— PROBLEM DESCRIPTION —
The expected output is exactly the lines below, starting at the line with "Given: Open the New Columns tab" and ending at the line with "Given: Select experiment point 20", both included; no other line belongs in it.

START INFORMATION PROVIDED

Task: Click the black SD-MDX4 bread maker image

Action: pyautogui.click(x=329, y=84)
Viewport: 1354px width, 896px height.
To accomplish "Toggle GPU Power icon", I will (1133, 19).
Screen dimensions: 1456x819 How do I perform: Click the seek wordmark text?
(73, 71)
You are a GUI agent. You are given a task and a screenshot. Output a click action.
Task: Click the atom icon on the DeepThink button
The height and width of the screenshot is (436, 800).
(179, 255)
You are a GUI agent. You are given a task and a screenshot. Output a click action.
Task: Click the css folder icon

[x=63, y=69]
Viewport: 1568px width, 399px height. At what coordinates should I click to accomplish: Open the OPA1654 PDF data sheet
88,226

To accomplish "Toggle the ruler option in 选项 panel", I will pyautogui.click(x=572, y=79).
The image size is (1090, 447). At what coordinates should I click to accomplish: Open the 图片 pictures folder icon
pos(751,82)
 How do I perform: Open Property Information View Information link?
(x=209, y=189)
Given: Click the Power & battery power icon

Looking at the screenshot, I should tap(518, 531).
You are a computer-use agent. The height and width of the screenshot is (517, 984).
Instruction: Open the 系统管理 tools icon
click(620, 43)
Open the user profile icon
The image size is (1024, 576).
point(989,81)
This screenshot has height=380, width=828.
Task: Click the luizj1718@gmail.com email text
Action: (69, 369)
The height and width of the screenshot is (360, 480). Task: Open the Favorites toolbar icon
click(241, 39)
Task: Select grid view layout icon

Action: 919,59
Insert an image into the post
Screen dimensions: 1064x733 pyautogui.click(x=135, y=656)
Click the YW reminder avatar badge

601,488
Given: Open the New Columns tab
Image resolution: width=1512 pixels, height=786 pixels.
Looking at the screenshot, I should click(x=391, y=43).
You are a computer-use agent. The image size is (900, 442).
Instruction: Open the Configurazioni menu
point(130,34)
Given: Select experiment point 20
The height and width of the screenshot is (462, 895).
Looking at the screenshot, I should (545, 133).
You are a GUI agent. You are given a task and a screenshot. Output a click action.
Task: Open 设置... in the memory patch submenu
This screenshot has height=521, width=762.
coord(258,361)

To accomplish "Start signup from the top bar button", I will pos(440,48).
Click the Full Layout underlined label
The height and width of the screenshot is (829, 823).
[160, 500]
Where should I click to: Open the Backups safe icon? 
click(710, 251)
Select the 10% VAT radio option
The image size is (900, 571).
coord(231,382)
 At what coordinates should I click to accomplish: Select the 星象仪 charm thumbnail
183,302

END INFORMATION PROVIDED

— REPLY TO THE EXERCISE —
Given: Open the New Columns tab
Image resolution: width=1512 pixels, height=786 pixels.
Looking at the screenshot, I should click(x=391, y=43).
You are a computer-use agent. The image size is (900, 442).
Instruction: Open the Configurazioni menu
point(130,34)
Given: Select experiment point 20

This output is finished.